## Text shown
- 円盤戦争バンキッド
- Starring: Eiji Okuda Tomohiro Tanabe Tatsuyuki Tsuji Akinori Umezu Yoshie Suzuki Hiroshi Yagyu Toki Shiozawa Masami Shimojo Akihiko Hirata Kiyoshi Kobayashi (voice)
- Narrated by: Ryo Kurosawa
- Theme music composer: Kenjiro Hirose
- Opening theme: Kakero Bankid by Shozo Tenma
- Ending theme: Yume no Yuujou Hikou by Shozo Tenma
- Composer: Kenjiro Hirose
- Country of origin: Japan
- No. of episodes: 26

Production
- Running time: 30 minutes per episode
- Production company: Toho

Original release
- Network: Nippon Television
- Release: 3 October 1976 – 23 March 1977

= Enban Sensō Bankid =

Enban Sensou Bankid (円盤戦争バンキッド, Enban Sensō Bankiddo) is the title of a tokusatsu series produced by Toho. The series, consisting of 26 episodes, is a result of joint production with Nippon Television, and aired in Japan starting on October 3, 1976 until the 23 March 1977.

## Set of tasks
1 – In the Enban Sensō Bankid text, list every person named outside the Starring line, giving each name once.
2 – Reproduce the Enban Sensō Bankid text from "Original release" to "23 March 1977.".
Use nothing beyond the Enban Sensō Bankid text.

## Data supplied
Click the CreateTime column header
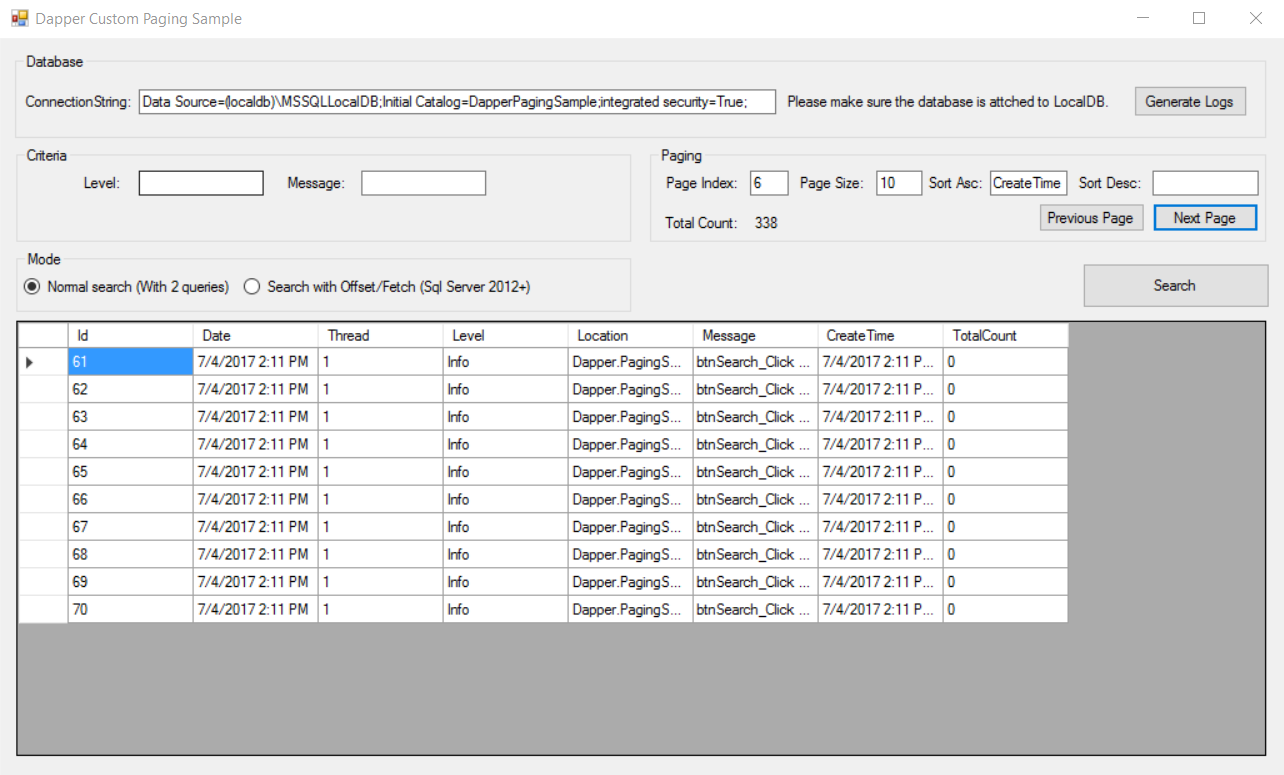Image resolution: width=1284 pixels, height=775 pixels. 879,335
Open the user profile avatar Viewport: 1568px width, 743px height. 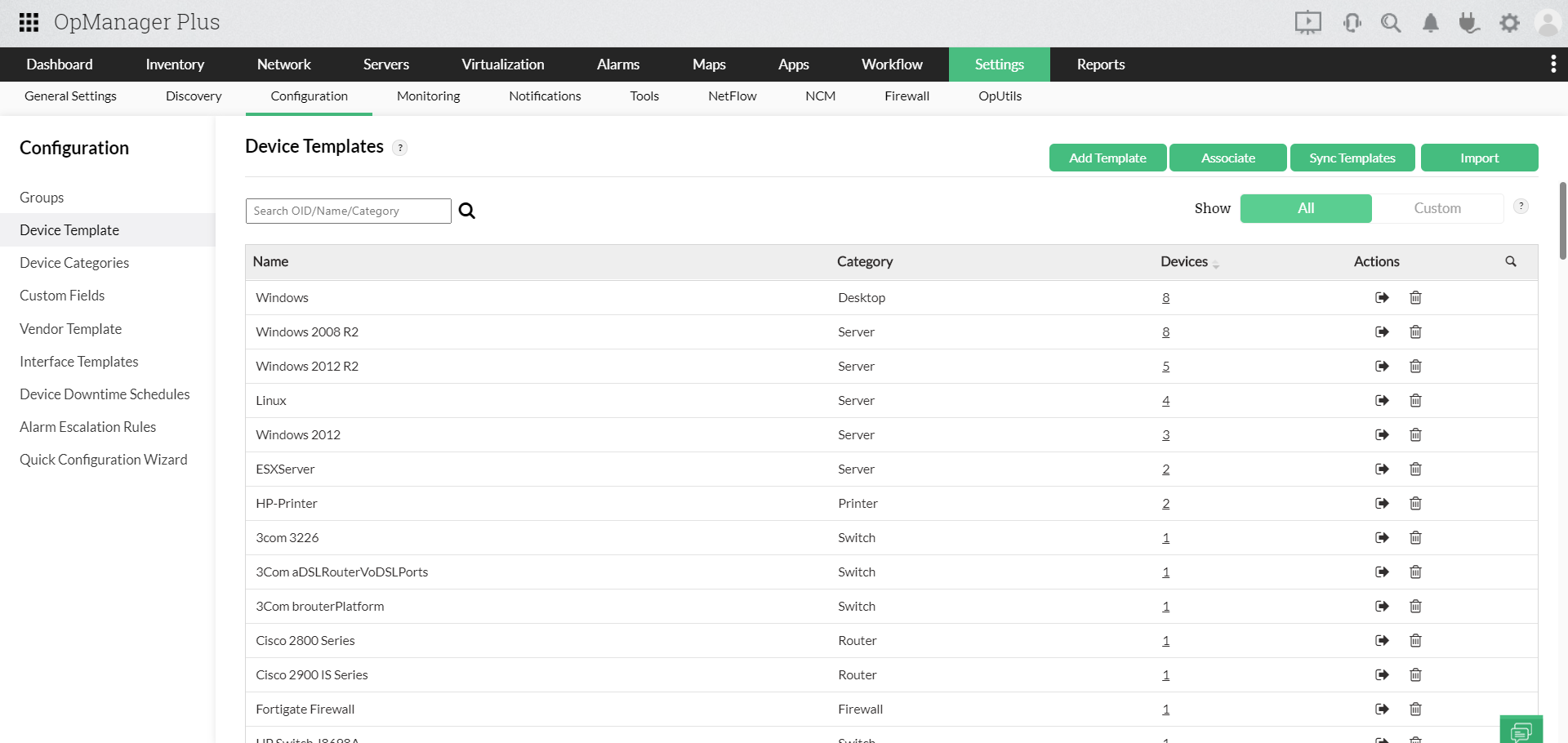pyautogui.click(x=1548, y=22)
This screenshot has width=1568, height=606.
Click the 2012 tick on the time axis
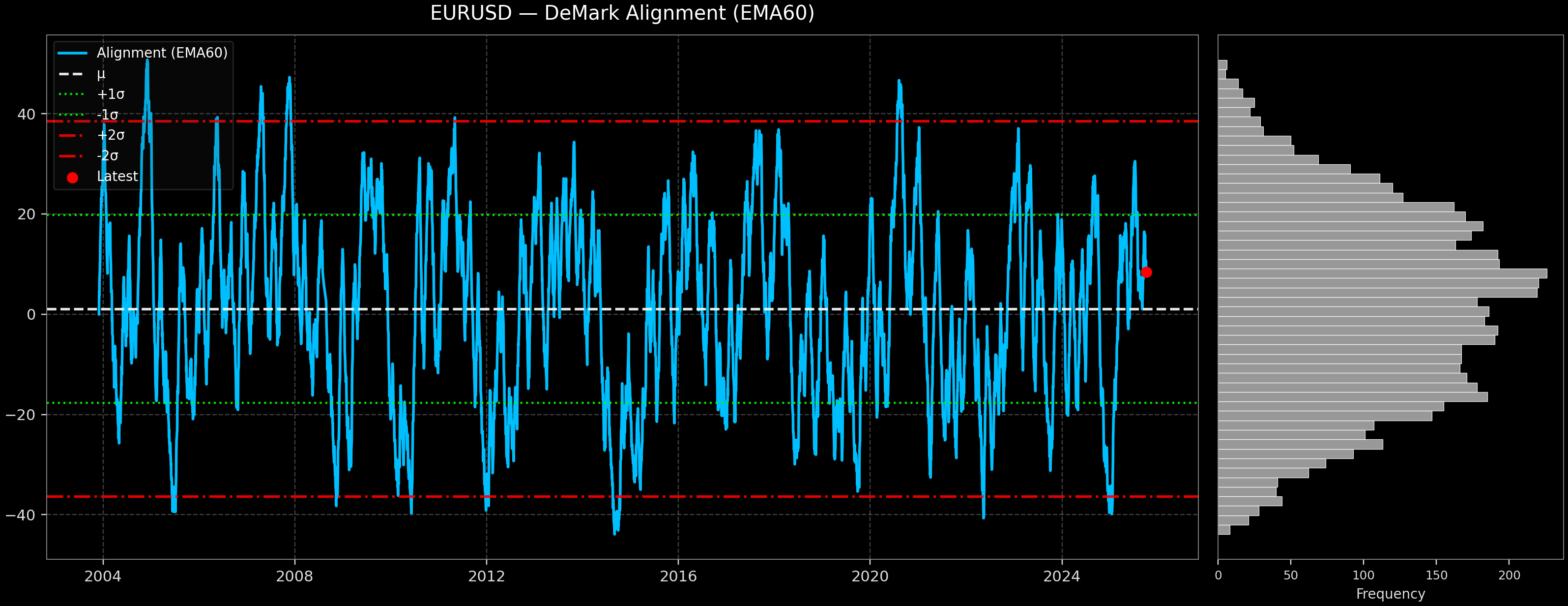coord(486,577)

## Task responses
1 – Ryo Kurosawa, Kenjiro Hirose, Shozo Tenma

2 –
Original release
- Network: Nippon Television
- Release: 3 October 1976 – 23 March 1977

= Enban Sensō Bankid =

Enban Sensou Bankid (円盤戦争バンキッド, Enban Sensō Bankiddo) is the title of a tokusatsu series produced by Toho. The series, consisting of 26 episodes, is a result of joint production with Nippon Television, and aired in Japan starting on October 3, 1976 until the 23 March 1977.